Paris Peace Accords 23 Oct. 1991

Sunday, March 29, 2015

The Dance of Suffering and Love

The Dance of Suffering and Love

What to do with our grief for the world.

Christianity Today | 28 March 2015

The recent martyrdom of 21 Egyptian Christians in Libya in late February continues to roll around in my heart. The shock of the early news reports has worn off, and a redemptive news story has emerged: The Bible Society of Egypt is using the event to publish tracts that proclaim the power of Jesus in the midst of such a tragedy. So the grief has been softened. But it hangs on. And it settles in deeper as I read about subsequent events, like ISIS dragging another 100 Christians into captivity.

In a world instantly connected, where all manner of tragedies flash before our eyes every day—well, what are we supposed to do with the ever-deepening grief? And what can we possibly do about the events that prompt it?

We feel helpless. The temptation is to drown it out with entertainment or hobbies or more frenetic work, maybe even church work. Or to simply not read the news. Or a hundred other creative solutions. For the sake of our sanity, we need to retreat to these shelters now and then. Yet we want to do more than escape.

As I ponder this, I find myself increasingly trying to fathom the mystery of love. Precisely because love is a mystery, and a divine mystery at that, we will never be able to completely fathom it. But we can understand at least this much: that there is no love without suffering, that we never learn to love until we learn to suffer. We may not be able to fathom why love and suffering embrace, but that it is written into the fabric of existence—that much is clear.

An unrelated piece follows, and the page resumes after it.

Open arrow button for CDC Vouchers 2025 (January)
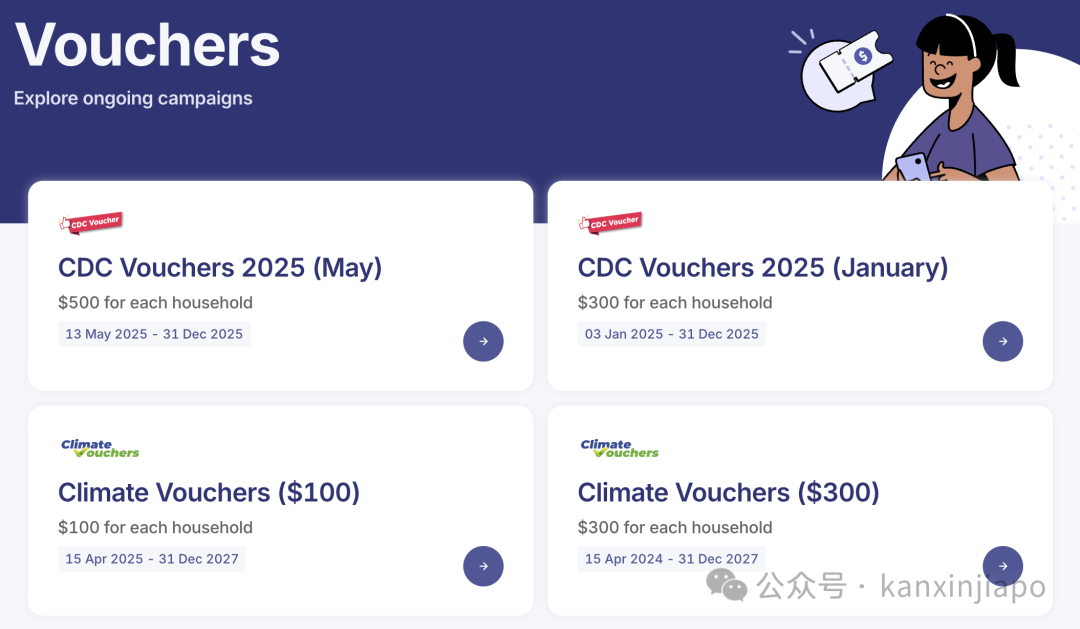 (1002, 341)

And because of the dance of love and suffering, we can move into grief with reverent awe, knowing we are participating in the very life blood of God.

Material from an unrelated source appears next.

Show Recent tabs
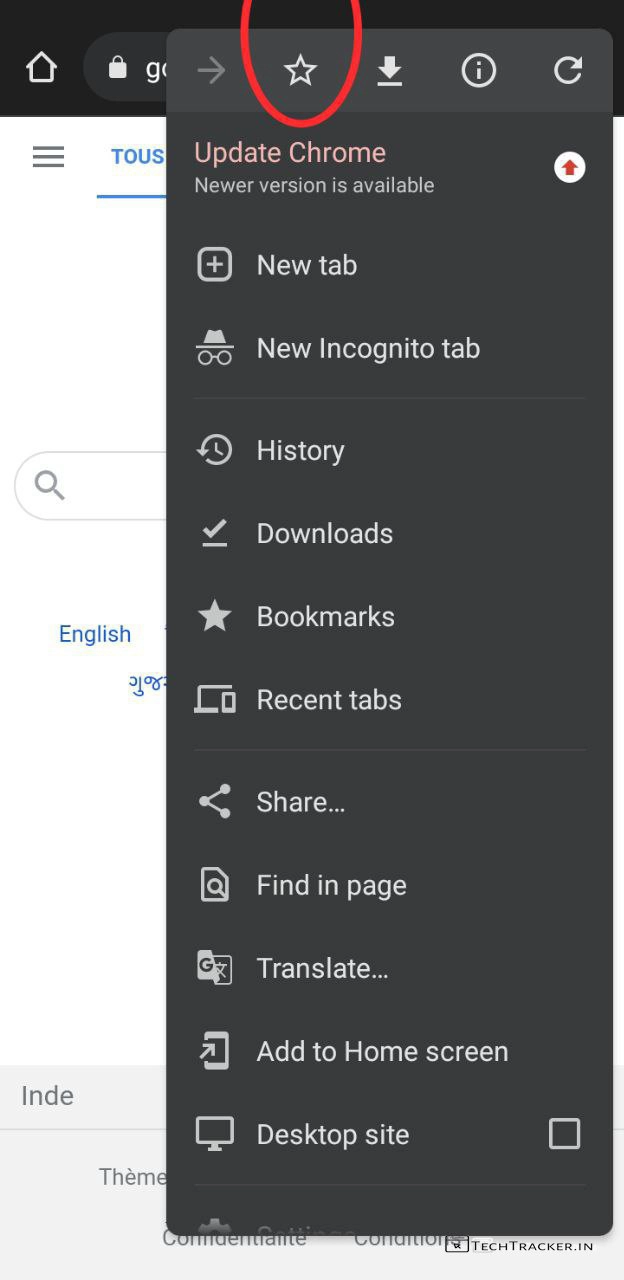This screenshot has width=624, height=1280. point(329,700)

As Holy Week approaches, we read once again about the divine marriage of love and suffering. God is a creative fellow, and he could very well have shown his love to us in all sorts of ways. But in his infinite wisdom and compassion, he chose to demonstrate his love by suffering and dying for sinners. Some reply that he had to do this to satisfy his justice. Yes and no. God is not subject to some law that stands outside of himself. Otherwise, the creator of a law that would bind God would be the supreme God of the universe, instead of the God who died for us. No, God created the universe and its various and sundry laws. He chose to create a world in which sin would be redeemed by blood. He made it that way. And when it came time to play by those rules, he did so.

He suffered so that we might be healed. He died so that we might live. He married his love to suffering, and from that we are showered with blessing.

This is a biblical truth that makes itself felt every day. A husband and wife tie the knot at a blissful ceremony, but we remind them that every better will be followed by a worse. And that the worse is part and parcel of the better. What is not said in the vows is shouted in the marriage: the better days are enriched by the worse days.

The worse days are those days when we lose patience with one another. When we rush together to the emergency room with a toddler daughter who has swallowed a bottle of allergy pills. When we lose sleep because we’re unsure of how we’re going to pay the mortgage. When we pray together as our son heads into surgery. When we survive a car accident that, looking at the state of the car, makes us wonder why we are still alive. When we attend the funerals of each other’s parents. When we help each other get out of the chair because we are too feeble to do it ourselves.

Yes, we have fond memories of the honeymoon, and our first Christmas as a family, and the anniversary trip to Costa Rica, and the family reunion in California. But those blessed moments are deepened by the suffering we’ve endured together. Suffering waters love.

As I said, I don’t know why suffering and love dance together like this. But they do.

This brings me back to the 21 martyrs, and the other tragedies that roll over us every week. I’ve decided that I must not retreat too often into pastimes that help me forget them. I’m finite and weak, so I have to do this now and then to keep my sanity. But I also need to sometimes read those news stories word for word, and watch the videos all the way through, and let myself grieve and even cry. Because that is when love—not unlike the love of our God—is being formed in me.

And when love is formed in me from suffering, I’m finally able to respond faithfully. After reading such stories, I’m tempted to numb the grief by immediately sending a donation or sending up a prayer. I know it’s not driven by real love when I never think or do anything about this tragedy again. It’s knee-jerk compassion; it isn’t love.

It takes time for love to form. It takes grief for love to last. And for grief to do its work, it has to knead itself into our souls. That requires patient attention to the suffering in some part of the world. We’re not God. We cannot bear the suffering of the whole world. But we can bear the suffering of some part of it. We can read and watch and pray about the suffering of others so the grief can become a part of us.

And so love can rise. What that love looks like is hard to say. It might show itself in steady giving and prayer. Or in joining fellow loving sufferers in a group effort. Or maybe even sojourning to the land where the suffering occurs. Who knows what love will look like, except that it will take on the color of quiet joy and unshakable hope.

As I said, this is a mystery I do not fathom. But it is a mystery before which I gape in awe. And as God gives me strength, I step into the dance whose motions, at least for now, sustain our beings.